◆ **Excerpted text**

★ ★ ★

Re: Grouping and storing unordered time series data stream to HDFS

2015-05-16 Thread Nisrina Luthfiyati
Hi Ayan and Helena,

I've considered using Cassandra/HBase but ended up opting to save to worker
hdfs because I want to take advantage of the data locality since the data
will often be loaded to Spark for further processing. I was also under the
impression that saving to filesystem (instead of db) is the better option
for intermediate data. Definitely going to read up some more and reconsider
due to the time series nature of the data though.

This might be a bit out of topic, but in your experience is it common to
store intermediate data that will be loaded to Spark plenty of times in the
future in Cassandra?

Regarding on how late a data can be, I might be able to set the limit.
Would you know if it's possible to combine RDDs from different interval in
Spark Streaming? Or would I need to write to file first then group the data
by time dimension in other batch processing?

Thanks in advance!
Nisrina.
 On May 16, 2015 7:26 PM, Helena Edelson helena.edel...@datastax.com
wrote:

 Consider using cassandra with spark streaming and timeseries, cassandra
 has been doing time series for years.
 Here’s some snippets with kafka streaming and writing/reading the data
 back:


 https://github.com/killrweather/killrweather/blob/master/killrweather-app/src/main/scala/com/datastax/killrweather/KafkaStreamingActor.scala#L62-L64

 or write in the stream, read back

 https://github.com/killrweather/killrweather/blob/master/killrweather-examples/src/main/scala/com/datastax/killrweather/KafkaStreamingJson2.scala#L53-L61

 or more detailed reads back

 https://github.com/killrweather/killrweather/blob/master/killrweather-app/src/main/scala/com/datastax/killrweather/TemperatureActor.scala#L65-L69



 A CassandraInputDStream is coming, i’m working on it now.

★ ★ ★

◆ **Data listing**
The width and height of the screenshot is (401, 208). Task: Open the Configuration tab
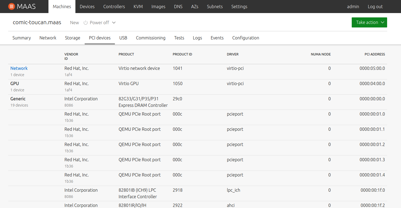[246, 38]
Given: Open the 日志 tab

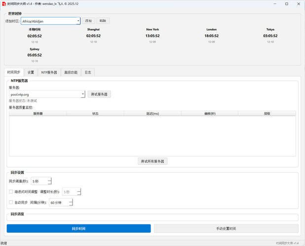Looking at the screenshot, I should tap(87, 72).
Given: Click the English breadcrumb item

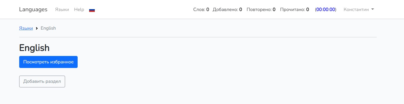Looking at the screenshot, I should 48,28.
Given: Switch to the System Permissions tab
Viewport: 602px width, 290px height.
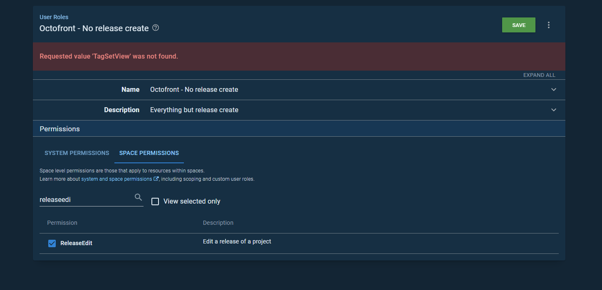Looking at the screenshot, I should (x=77, y=153).
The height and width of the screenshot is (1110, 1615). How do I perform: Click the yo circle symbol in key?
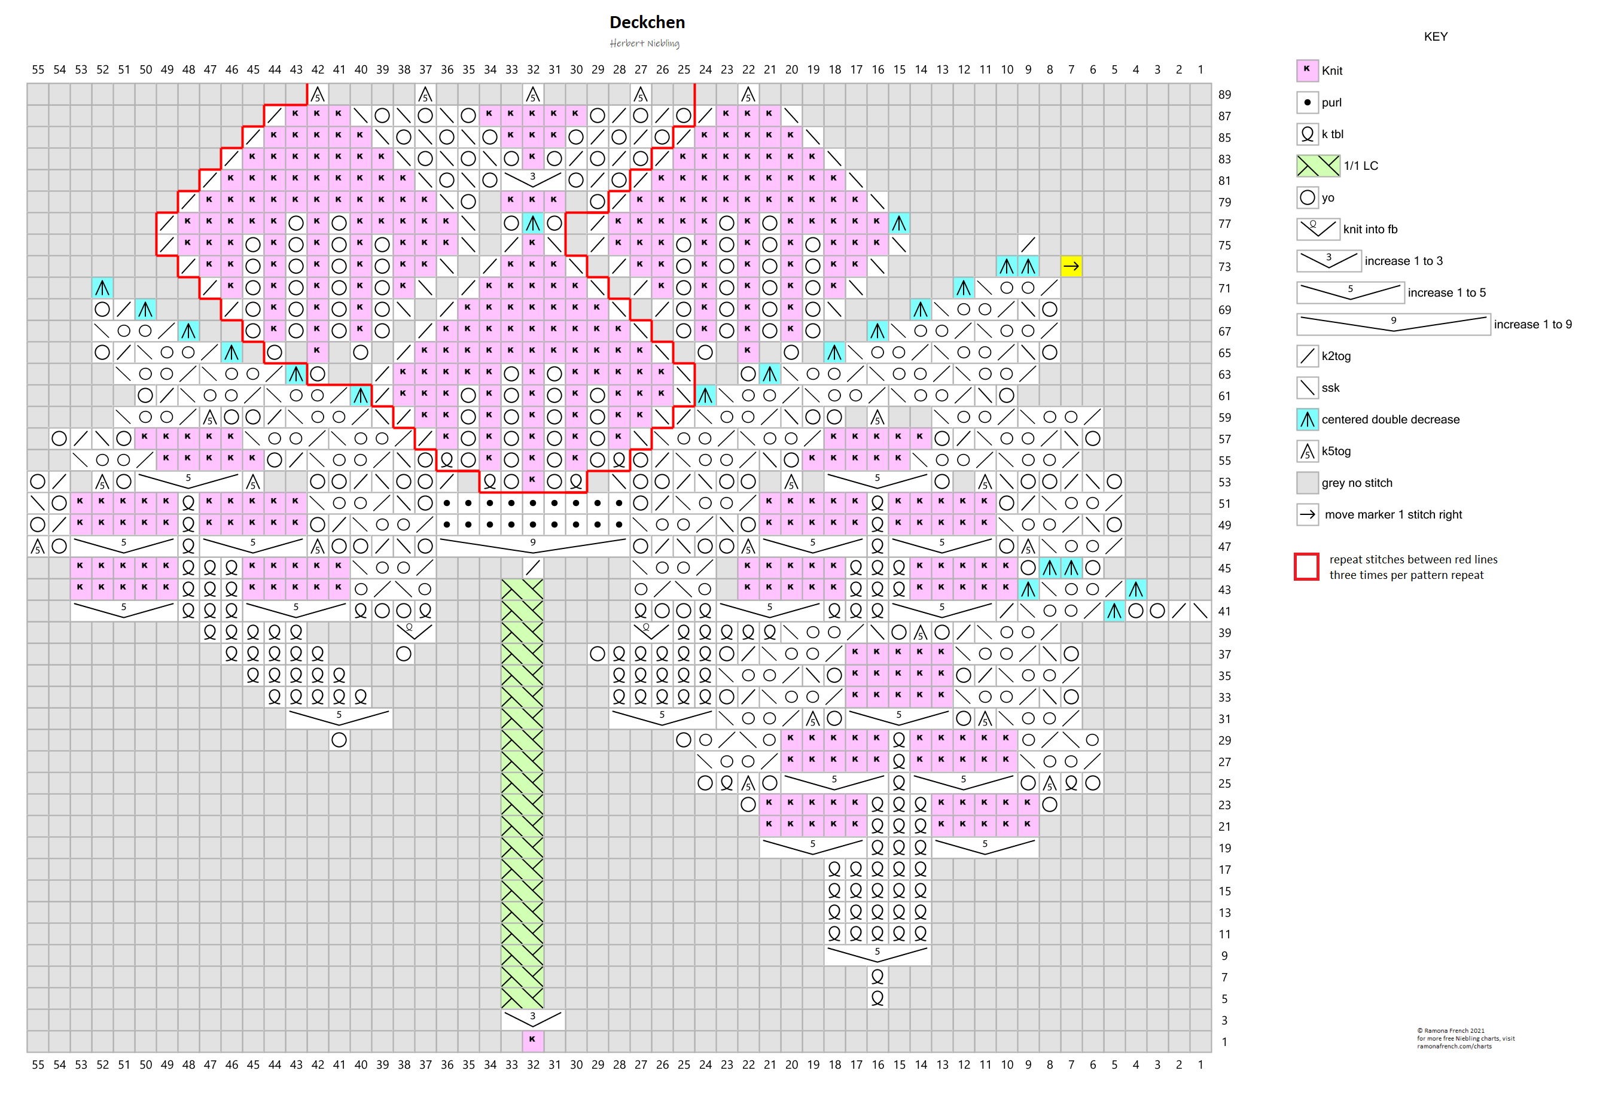(1307, 198)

★ ★ ★

Write the next part of the mailing-list thread on storing time series data, picking up right after its last line. The data shown above is separate from the mailing-list thread about storing time series data.

 Helena
 @helenaedelson

 On May 15, 2015, at 9:59 AM, ayan guha guha.a...@gmail.com wrote:

 Hi

 Do you have a cut off time, like how late an event can be? Else, you may
 consider a different persistent storage like Cassandra/Hbase and delegate
 update: part to them.

 On Fri, May 15, 2015 at 8:10 PM, Nisrina Luthfiyati 
 nisrina.luthfiy...@gmail.com wrote:


 Hi all,
 I have a stream of data from Kafka that I want to process and store in
 hdfs using Spark Streaming.
 Each data has a date/time dimension and I want to write data within the
 same time dimension to the same hdfs directory. The data stream might be
 unordered (by time dimension).

 I'm wondering what are the best practices in grouping/storing time series
 data stream using Spark Streaming?

 I'm considering grouping each batch of data in Spark Streaming per time
 dimension and then saving each group to different hdfs directories. However
 since it is possible for data with the same time dimension to be in
 different batches, I would need to handle update in case the hdfs
 directory already exists.

 Is this a common approach? Are there any other approaches that I can try?

 Thank you!
 Nisrina.




 --
 Best Regards,
 Ayan Guha





Re: Grouping and storing unordered time series data stream to HDFS

2015-05-16 Thread Helena Edelson
Consider using cassandra with spark streaming and timeseries, cassandra has 
been doing time series for years.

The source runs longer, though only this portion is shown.